La divergencia de las vocaciones personales imprimirá diversos sentidos a vuestra actividad, y hará predominar una disposición, una actitud determinada en el espíritu de cada uno de vosotros. Los unos seréis hombres de ciencia; los otros seréis hombres de arte; los otros seréis hombres de acción. Pero por encima de los afectos que hayan de vincularos individualmente a distintas aplicaciones y distintos modos de vida, debe velar, en lo íntimo de vuestra alma, la conciencia de la unidad fundamental de nuestra naturaleza, que exige que cada individuo humano sea, ante todo y sobre toda otra cosa, un ejemplar no mutilado de la humanidad, en el que ninguna noble facultad del espíritu quede obliterada y ningún alto interés de todos pierda su virtud comunicativa. Antes que las modificaciones de profesión y de cultura está el cumplimiento del destino común de los seres racionales. «Hay una profesión universal, que es la de hombre», ha dicho admirablemente Guyau. Y Renan, recordando, a propósito de las civilizaciones desequilibradas y parciales, que el fin de la criatura humana no puede ser exclusivamente saber, ni sentir, ni imaginar, sino ser real y enteramente humana, define el ideal de perfección a que ella debe encaminar sus energías como la posibilidad de ofrecer en un tipo individual un cuadro abreviado de la especie.

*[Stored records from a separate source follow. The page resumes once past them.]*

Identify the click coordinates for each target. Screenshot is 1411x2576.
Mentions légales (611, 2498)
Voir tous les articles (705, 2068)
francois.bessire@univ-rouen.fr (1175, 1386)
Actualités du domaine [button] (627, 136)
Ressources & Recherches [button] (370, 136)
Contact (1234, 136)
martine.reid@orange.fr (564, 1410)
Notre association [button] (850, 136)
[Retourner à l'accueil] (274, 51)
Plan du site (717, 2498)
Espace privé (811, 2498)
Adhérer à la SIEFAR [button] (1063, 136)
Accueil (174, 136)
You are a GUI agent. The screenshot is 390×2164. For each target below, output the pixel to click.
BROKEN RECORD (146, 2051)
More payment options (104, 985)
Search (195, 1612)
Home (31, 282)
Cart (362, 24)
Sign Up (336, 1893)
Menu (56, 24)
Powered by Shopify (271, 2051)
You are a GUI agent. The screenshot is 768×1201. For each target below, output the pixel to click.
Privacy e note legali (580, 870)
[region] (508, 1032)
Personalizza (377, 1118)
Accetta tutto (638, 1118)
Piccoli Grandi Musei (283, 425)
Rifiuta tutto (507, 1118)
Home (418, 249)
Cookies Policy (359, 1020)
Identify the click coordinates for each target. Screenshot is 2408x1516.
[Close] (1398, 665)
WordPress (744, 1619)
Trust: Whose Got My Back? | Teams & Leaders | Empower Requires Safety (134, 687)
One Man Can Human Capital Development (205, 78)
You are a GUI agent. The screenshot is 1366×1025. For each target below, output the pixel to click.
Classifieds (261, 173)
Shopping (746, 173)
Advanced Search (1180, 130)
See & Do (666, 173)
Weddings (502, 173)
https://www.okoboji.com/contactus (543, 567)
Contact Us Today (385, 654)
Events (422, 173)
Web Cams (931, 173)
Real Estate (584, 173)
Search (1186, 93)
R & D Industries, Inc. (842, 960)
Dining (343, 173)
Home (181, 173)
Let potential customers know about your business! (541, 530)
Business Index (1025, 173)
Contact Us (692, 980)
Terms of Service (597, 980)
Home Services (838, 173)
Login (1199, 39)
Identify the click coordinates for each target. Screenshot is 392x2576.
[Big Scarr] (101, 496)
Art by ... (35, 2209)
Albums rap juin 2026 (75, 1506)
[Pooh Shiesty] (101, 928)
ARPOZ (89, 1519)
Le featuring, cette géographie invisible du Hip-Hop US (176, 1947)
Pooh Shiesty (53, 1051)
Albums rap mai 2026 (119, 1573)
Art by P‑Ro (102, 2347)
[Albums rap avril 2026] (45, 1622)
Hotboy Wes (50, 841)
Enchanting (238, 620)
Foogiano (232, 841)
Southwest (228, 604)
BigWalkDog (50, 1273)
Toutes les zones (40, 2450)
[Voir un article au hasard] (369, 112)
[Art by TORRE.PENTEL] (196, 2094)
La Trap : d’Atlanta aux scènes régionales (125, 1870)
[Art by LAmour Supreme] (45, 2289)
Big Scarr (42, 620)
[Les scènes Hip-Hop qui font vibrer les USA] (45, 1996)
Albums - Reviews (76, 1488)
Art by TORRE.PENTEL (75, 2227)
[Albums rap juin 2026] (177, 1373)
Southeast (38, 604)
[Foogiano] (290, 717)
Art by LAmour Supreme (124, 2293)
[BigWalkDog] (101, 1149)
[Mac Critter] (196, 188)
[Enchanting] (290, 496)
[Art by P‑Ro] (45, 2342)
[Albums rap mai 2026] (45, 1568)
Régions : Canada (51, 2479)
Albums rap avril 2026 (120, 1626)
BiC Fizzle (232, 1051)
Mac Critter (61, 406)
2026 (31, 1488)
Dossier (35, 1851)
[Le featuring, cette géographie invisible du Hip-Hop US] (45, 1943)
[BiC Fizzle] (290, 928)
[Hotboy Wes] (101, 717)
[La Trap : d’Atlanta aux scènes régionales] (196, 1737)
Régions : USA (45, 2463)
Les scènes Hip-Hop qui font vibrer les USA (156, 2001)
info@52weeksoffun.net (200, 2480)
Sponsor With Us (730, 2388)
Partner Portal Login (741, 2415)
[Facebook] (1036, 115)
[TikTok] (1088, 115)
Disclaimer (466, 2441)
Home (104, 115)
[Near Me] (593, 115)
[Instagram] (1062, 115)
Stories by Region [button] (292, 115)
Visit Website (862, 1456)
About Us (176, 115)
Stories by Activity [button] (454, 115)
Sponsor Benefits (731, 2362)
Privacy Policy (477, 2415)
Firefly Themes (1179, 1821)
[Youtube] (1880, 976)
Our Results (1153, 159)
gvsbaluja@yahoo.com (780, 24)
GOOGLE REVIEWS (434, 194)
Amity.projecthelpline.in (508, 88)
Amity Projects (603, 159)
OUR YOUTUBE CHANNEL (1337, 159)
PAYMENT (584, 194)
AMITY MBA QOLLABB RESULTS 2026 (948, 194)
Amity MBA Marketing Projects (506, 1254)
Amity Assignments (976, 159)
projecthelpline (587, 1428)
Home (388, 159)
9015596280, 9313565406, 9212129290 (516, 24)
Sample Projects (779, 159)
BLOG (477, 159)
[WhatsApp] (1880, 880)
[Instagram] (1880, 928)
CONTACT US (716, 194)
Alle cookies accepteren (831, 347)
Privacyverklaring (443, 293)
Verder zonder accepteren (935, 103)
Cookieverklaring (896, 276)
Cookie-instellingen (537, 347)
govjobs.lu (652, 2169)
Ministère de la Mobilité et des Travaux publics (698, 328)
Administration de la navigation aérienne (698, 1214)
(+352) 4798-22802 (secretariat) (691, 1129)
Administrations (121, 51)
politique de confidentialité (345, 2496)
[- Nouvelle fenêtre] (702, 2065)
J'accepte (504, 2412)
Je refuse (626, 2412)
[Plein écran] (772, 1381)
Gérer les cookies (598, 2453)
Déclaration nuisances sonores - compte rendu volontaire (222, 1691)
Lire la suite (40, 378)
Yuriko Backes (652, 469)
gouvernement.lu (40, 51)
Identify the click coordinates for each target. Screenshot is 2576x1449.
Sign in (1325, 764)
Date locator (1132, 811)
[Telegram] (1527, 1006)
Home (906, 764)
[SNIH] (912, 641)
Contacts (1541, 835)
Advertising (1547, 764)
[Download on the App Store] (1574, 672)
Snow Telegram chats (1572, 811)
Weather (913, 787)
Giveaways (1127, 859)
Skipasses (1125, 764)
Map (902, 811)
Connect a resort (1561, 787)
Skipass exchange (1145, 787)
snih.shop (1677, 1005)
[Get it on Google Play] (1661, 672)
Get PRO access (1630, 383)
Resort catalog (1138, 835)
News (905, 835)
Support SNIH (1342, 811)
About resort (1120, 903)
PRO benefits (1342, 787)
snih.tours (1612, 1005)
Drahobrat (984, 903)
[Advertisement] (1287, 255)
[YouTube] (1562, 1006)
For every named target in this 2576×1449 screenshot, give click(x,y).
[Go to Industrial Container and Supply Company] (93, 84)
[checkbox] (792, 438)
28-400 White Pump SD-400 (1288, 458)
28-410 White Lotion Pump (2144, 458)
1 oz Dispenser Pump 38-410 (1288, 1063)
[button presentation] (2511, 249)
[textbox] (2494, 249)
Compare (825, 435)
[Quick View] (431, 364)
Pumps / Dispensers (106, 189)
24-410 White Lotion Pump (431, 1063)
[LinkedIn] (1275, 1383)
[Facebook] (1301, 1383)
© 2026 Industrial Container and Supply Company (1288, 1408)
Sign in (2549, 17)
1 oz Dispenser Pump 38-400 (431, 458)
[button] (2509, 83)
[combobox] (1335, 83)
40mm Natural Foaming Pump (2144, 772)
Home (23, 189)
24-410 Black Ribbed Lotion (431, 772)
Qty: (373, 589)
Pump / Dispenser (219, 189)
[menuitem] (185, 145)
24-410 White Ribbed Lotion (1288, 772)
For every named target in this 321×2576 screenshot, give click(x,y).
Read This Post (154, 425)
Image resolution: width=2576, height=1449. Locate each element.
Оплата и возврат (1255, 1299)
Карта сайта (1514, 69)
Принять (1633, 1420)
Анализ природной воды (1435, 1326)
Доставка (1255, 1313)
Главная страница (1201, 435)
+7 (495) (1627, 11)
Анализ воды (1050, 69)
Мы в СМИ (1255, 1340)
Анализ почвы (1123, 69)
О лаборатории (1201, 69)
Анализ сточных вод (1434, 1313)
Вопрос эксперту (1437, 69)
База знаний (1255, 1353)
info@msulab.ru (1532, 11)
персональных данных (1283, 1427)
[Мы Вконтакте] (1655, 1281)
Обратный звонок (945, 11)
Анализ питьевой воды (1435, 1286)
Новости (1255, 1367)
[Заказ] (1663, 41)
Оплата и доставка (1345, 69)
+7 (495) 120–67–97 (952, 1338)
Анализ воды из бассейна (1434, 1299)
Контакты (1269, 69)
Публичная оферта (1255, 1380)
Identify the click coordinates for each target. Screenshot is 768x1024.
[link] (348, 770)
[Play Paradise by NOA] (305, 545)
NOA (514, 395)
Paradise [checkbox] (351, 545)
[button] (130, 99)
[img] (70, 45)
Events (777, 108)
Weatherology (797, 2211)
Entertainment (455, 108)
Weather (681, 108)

Aspirad, pues, a desarrollar en lo posible, no un solo aspecto, sino la plenitud de vuestro ser. No os encojáis de hombros delante de ninguna noble y fecunda manifestación de la naturaleza humana, a pretexto de que vuestra organización individual os liga con preferencia a manifestaciones diferentes. Sed espectadores atentos allí donde no podáis ser actores. Cuando cierto falsísimo y vulgarizado concepto de la educación, que la imagina subordinada exclusivamente al fin utilitario, se empeña en mutilar, por medio de ese utilitarismo y de una especialización prematura, la integridad natural de los espíritus, y anhela proscribir de la enseñanza todo elemento desinteresado e ideal, no repara suficientemente en el peligro de preparar para el porvenir espíritus estrechos, que, incapaces de considerar más que el único aspecto de la realidad con que estén inmediatamente en contacto, vivirán separados por helados desiertos de los espíritus que, dentro de la misma sociedad, se hayan adherido a otras manifestaciones de la vida.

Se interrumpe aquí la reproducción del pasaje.